Parece ser que un detalle a tomar a cuenta a la hora de
definir una nación verdaderamente desarrollada es la manera en que interactúan
los puntos del tejido social e institucional (siendo este último un reflejo del
primero). No sé cómo será en otros países, pero en España el tejido está
diseñado para que los puntos sueltos de ese tipo no se noten. Ahora que lo
pienso podría hablar inclusive de un tejido paralelo, como una trama fantasma,
ideal para disimular las arrugas y flaccideces de un sistema que en lo moral
hace aguas por los cuatro costados.
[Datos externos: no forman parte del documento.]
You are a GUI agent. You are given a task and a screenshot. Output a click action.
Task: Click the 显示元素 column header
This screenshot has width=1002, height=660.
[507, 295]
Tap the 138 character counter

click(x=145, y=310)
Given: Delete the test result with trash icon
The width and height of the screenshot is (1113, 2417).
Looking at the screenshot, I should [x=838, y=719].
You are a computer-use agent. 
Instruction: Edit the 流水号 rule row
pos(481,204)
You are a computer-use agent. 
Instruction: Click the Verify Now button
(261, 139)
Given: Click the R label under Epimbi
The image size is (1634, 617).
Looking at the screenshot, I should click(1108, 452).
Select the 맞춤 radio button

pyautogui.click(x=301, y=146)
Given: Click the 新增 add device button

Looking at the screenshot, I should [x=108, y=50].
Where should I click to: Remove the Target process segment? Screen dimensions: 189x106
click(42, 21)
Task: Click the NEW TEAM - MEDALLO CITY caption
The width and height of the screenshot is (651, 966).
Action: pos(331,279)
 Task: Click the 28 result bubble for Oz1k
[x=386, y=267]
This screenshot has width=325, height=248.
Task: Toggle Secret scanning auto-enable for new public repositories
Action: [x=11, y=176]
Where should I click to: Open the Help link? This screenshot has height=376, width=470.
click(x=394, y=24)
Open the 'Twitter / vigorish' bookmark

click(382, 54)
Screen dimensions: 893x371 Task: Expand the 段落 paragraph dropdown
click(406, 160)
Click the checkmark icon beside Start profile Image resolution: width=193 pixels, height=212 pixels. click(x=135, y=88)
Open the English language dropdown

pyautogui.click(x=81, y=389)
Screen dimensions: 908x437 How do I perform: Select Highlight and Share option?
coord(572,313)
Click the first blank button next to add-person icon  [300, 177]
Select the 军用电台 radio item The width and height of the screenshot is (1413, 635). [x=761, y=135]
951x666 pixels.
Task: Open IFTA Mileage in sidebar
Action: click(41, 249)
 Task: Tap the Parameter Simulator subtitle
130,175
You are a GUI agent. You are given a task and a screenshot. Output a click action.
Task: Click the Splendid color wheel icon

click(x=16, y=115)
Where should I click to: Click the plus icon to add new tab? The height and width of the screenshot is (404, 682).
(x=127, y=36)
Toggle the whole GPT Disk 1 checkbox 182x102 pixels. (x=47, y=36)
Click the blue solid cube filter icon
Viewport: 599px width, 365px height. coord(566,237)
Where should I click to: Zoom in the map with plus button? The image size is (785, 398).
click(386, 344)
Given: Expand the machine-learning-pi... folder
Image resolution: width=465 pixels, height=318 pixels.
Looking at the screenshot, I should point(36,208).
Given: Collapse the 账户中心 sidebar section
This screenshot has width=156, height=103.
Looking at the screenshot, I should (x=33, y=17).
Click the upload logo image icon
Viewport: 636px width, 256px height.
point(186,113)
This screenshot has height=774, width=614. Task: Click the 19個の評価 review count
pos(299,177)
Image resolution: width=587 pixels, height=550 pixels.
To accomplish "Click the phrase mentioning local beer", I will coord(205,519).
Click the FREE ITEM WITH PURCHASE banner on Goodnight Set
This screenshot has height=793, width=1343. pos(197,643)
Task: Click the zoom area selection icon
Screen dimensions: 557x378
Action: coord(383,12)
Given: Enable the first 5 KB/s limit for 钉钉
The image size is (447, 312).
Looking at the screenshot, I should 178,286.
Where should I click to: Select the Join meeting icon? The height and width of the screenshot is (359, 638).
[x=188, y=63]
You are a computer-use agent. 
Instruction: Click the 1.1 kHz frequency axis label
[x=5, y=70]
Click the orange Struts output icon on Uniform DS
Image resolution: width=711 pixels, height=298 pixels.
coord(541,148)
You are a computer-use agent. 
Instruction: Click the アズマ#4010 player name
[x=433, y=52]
Tanto
es así, que si no fuera por los autóctonos realmente conscientes y preocupados
por este tipo de situaciones, gente comprometida a través de las ONG y
formaciones similares, ciertos intelectuales y mucha asociación y fundación
privada trabajando a pulmón para que las cosas relatadas más arriba no sucedan,
o acaso, para aliviar sus consecuencias, España y el llamado primer mundo
dejarían de merecer el derecho a ser consideradas comunidades humanas.
Siento ser tan específica, pero es lo que he visto y
también es lo que -en parte- he vivido.
Por esto, entre otras cosas, dejó de interesarme Europa.
Me interesó en su momento, cuando creía que quizá allí se impartiera mejor la
justicia y que la llamada democracia podía ser algo más que un membrete. Pero
viendo que hasta hace poco muchos votantes no acababan de meterse en la cabeza
su responsabilidad en el constructo -tan empeñados estaban en echarle la culpa
al gobierno, como si éste fuera de facto y ellos no hubieran tenido nada que
ver en su elección-, y viendo tanta gente encaprichada en mantener sus parcelas
intactas aunque afuera se les desangrara el vecino, lo siento pero decidí
pasar. Mismo perro, distinto collar, la farsa está a años luz de la nuestra: es
mucho más sutil, muy bien estructurada y mejor controlada, y por tanto
rematadamente más perversa.
Además, ¿por qué iba a quedarme en un país donde otros
decidían por mí las leyes que regirían mi destino? Hablo como ex inmigrante. Por suerte, ex.